Since the outbreak began, there have been 66,012 cases of COVID-19 in Scotland.

Of those cases, 2,849 people have died following a positive test for the virus.

On Sunday, November 1, 1,148 new cases were reported and 81 people were in intensive care with recently confirmed cases of COVID-19.

This means there were a total of 1,193 people in hospital yesterday with recent cases of coronavirus.

READ MORE: SNP’s Blackford slapped down by Boris after desperate furlough plea

Is Scotland going back into lockdown?

Scottish First Minister Nicola Sturgeon has floated the possibility of a “full lockdown” and described Westminster funding for the scheme as “crucial”.
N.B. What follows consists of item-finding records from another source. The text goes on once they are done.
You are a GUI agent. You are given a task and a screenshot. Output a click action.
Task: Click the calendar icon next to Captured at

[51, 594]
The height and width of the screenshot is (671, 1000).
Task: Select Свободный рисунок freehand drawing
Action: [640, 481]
In a statement, she said the Scottish Government would “carefully consider the impact” of the lockdown in England.

She said: “A crucial point for us is whether support on the scale announced for English businesses is available for Scottish businesses now or if we needed to impose further restrictions later – or if it is only available if Scotland has a full lockdown at the same time as a lockdown in England.”

Ms Sturgeon added she is now facing a “dilemma” about whether a national lockdown should be imposed while financial support is available.

She said she is seeking “absolute clarity” from the Treasury about whether financial help will only be available while England is in lockdown.

The Scottish First Minister said a decision about whether to escalate restrictions with the next few days may depend upon how long furlough funding will be available.

Furlough funding will be extended for the month of lockdown with employees receiving 80 percent of their current salary for hours not worked.

Professor of Public Health Linda Bauld has said a “more severe lockdown” would reduce the spread of the virus.

She told BBC One Scotland: “It is just a shame we couldn’t have a bit more time to see if the system now in place wasn’t actually working as we would wish”.

Professor Bauld added severe lockdown measures are more effective and the geography of Scotland, means regional variations should be more effective than in heavily populated parts of the north of England, where infection rates were still reasonably high when restrictions were lifted.